La primera vez que escuchamos la noticia fue por el encargado del departamento de mascotas en la tienda de descuentos Pamida, un sábado por la tarde. Mientras Muleki estaba en el probador, probándose ropa adicional que podía llevar a Utah, yo me alejé a mirar las coloridas variedades de peces de agua salada en el tanque hexagonal, junto al pasillo marcado con “Solo empleados”. El encargado de mascotas estaba justo adentro, conversando con otro empleado sobre lo arriesgado que había sido cometer un robo en una estación de policía.

—¿Qué fue eso? —interrumpí.

Me miraron como si estuviera metiéndome donde no debía. Repetí:

—¿Qué dijo que pasó?

—El departamento de policía… unos hombres lo asaltaron esta mañana.

—¿A qué hora?

—No sé. Temprano.

Diez segundos después ya estaba golpeando la puerta del probador de Muleki, anunciando que era hora de irnos. Al volver a subirnos al Mazda, encendí la radio, ya sintonizada en la emisora local, KODI. Tras escuchar unos minutos, transmitieron un resumen de la historia.

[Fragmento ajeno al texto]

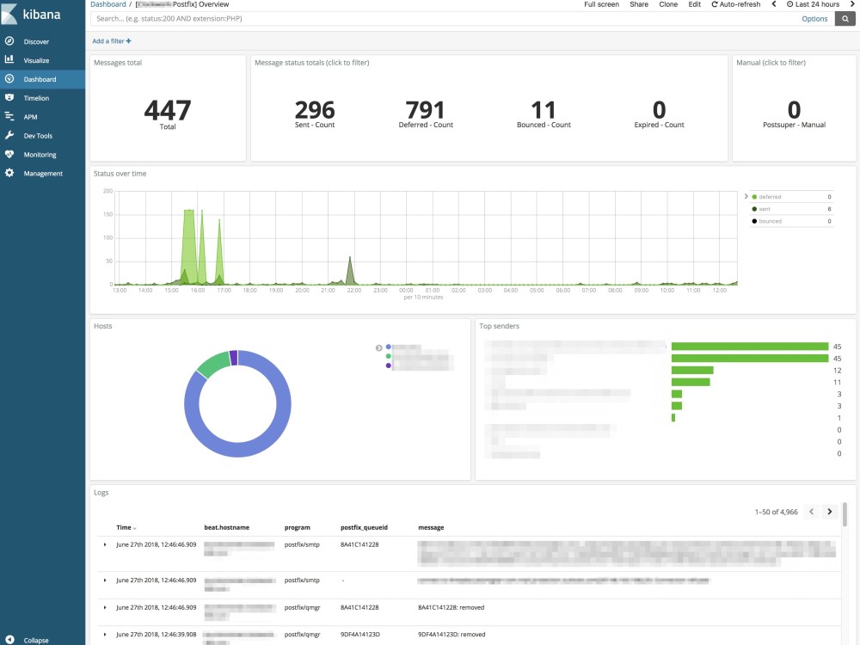Toggle the bounced series in legend
Viewport: 860px width, 645px height.
point(770,221)
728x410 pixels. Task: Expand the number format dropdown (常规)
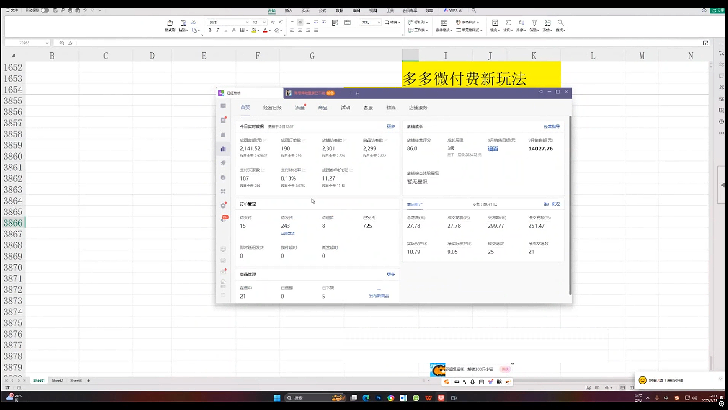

El reportero dijo que cinco hombres, fuertemente armados con pistolas y rifles, vestidos con ropa de caza, habían irrumpido en el Departamento de Policía Municipal de Cody esa mañana a las cuatro treinta y cinco.

“…Buscaban lo que el personal en la escena describió como una especie de antigua espada de batalla con revestimiento de plata, que podría haber sido archivada como evidencia perdida o extraviada a principios de año. Al no poder obtener el artículo solicitado, se produjo un tiroteo que hirió a un oficial y al menos a uno de los asaltantes. Los cinco hombres, que escaparon en un Chevy Impala blanco, siguen prófugos y se les considera extremadamente peligrosos”.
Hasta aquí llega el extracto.